There was always a multinational crowd waiting for Alfonso to pull up his shutters, not only to grab the newsprints of their enemies, but also to sweep away any reading material they did not want their adversaries to see.
Once there was a lull in his customers, Alfonso pulled a stack of papers from beneath his register. She accepted the pile and hastily pushed them into her messenger bag, but not before catching sight of the newest edition of Das Reich stating “The Most Dangerous Enemy” in a headline across the top with a picture of Jews peacefully holding up a Star of David and what appeared to be the list of commandments. Disgust for the Nazis curdled in her stomach.
“Obrigada, Alfonso.” She passed over a wad of escudos, carefully precounted and folded neatly in half.
He put two fingers to his right eyebrow and offered her a mock salute as she strolled toward Rossio Square. As she walked, she jostled her messenger bag in an attempt to wriggle the pile in better. The thing was an inch too small, and nothing ever seemed to fit in correctly.
The owner of a kiosk beside the ever-popular Nicola’s café was a curmudgeon who scowled at every nationality and disposition, equal to all in his displeasure for humanity. But he had a knack for somehow procuring Der Angriff, a licentious German publication laden with anti-Semitism that ironically and sadistically claimed to be “for the oppressed against the exploiters.” Ava had stopped skimming that paper for possible war details and did not envy those whose jobs it was to scour the mendacious text for clues on Nazi war tactics.
She thanked the owner who grunted in return and strode back through the narrow doorway edged in lovely white and blue tile work that appeared to be from another century. Already café tables and chairs were pulled out into the warm sunshine where men and women lounged beneath a fine, opaque mist of cigarette smoke. Though she had only been in Lisbon for just under a month, it was easy to discern the refugees and guess what stage of their flight they were in.
The newly arrived were initially rigid, vigilant, their gazes darting this way and that. Then, caught in the pull of the waiting cyclone, they relaxed back into their seats, resigned to the interminable drag of time looming ahead of them. And then there were the agitated, lucky few whose fingers drummed with impatience, their visas in order and tickets for passage secured as they watched the calendar for the day creeping ever closer of a ship that may or may not arrive.
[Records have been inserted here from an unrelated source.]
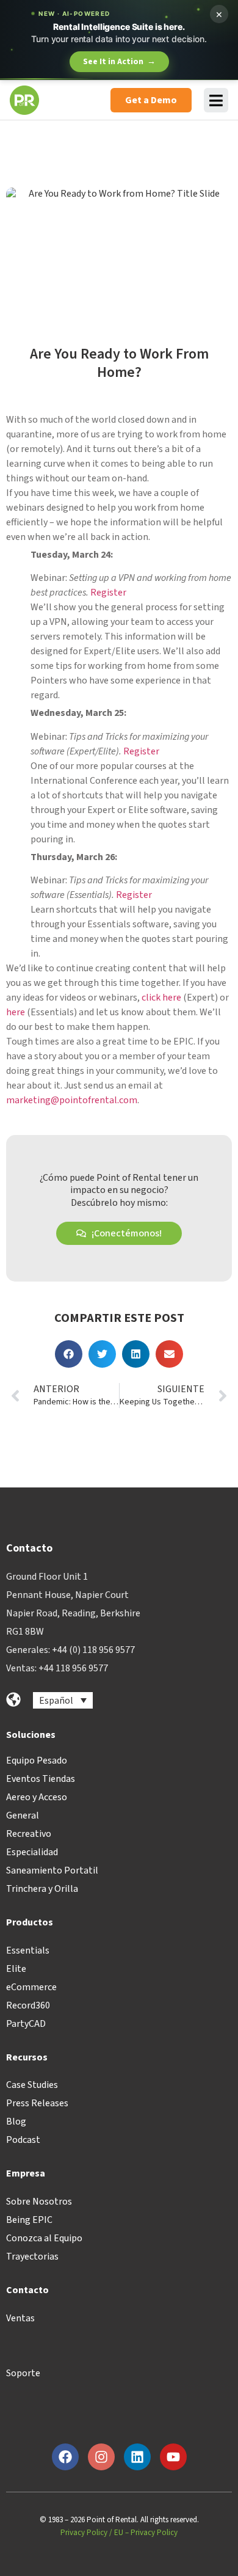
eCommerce (31, 1987)
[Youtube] (173, 2456)
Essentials (27, 1950)
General (22, 1815)
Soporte (23, 2373)
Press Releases (37, 2103)
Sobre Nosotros (39, 2201)
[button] (68, 1354)
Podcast (23, 2140)
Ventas (20, 2318)
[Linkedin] (137, 2456)
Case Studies (32, 2085)
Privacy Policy (83, 2532)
When she had grudgingly flown on the plane to Lisbon, she had not appreciated what a luxury it was. The prices to depart from Lisbon were so exorbitant that even some of the wealthy refugees could not afford them.
Regardless of which circle of hell they found themselves twisting through, the story of their struggles was written on every person. It was in the gauntness of their cheeks and the slender, frail appearance of their limbs. It was in how the children were too quiet, made solemn by the witness of images none should be subjected to regardless of age. It was in the clothes they wore, some too fine for the setting, others threadbare but clean, washed and worn daily without any other alternatives. And it was in the jewelry that adorned the women with ropes of necklaces dripping from their slender necks, bracelets layering their bony wrists and heavy jeweled ear bobs tugging at their lobes.
A few of those children perked up as Ava arrived, remembering her from her previous interactions with them. She pulled four books from her bag, purchased with her own money from Livraria. There was a Polish children’s story with brightly colored drawings of animals in a forest, a similar one in French and two larger texts in French and German for slightly older readers.
The gifts were received with a joy that was echoed in their mothers’ watery thankful smiles that superseded all language. Though small, Ava knew the importance of those stories. They were a friend in a foreign, lonely place, a liberation of one’s mind from the prison of circumstance, an escape from life’s most brutal blows. Losing herself in stories had gotten Ava through leaving her world behind to live with Daniel after her parents’ deaths, following Jo March’s lead with the example in Little Women of finding solace in the written word.
Her final stop was the Livraria Bertrand where she basked in the musty scent of old books that tickled the edges of her memories of the Rare Book Room. There were always treasures to unearth within the homey Portuguese shop—German manuals, a Hungarian map, a pamphlet of some kind in Japanese, all items she quickly purchased.